_Records drawn from a dataset_.
##########

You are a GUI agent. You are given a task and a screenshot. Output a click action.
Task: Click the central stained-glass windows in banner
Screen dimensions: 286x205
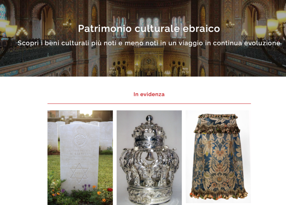coord(149,27)
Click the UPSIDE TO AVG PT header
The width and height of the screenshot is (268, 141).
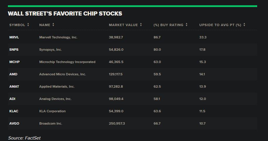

##########

_WHAT THE EXERCISE ASKS_. Your answer should be all lines from the data that contain "screenshot".

_ANSWER BOX_.
You are a GUI agent. You are given a task and a screenshot. Output a click action.
The width and height of the screenshot is (268, 141).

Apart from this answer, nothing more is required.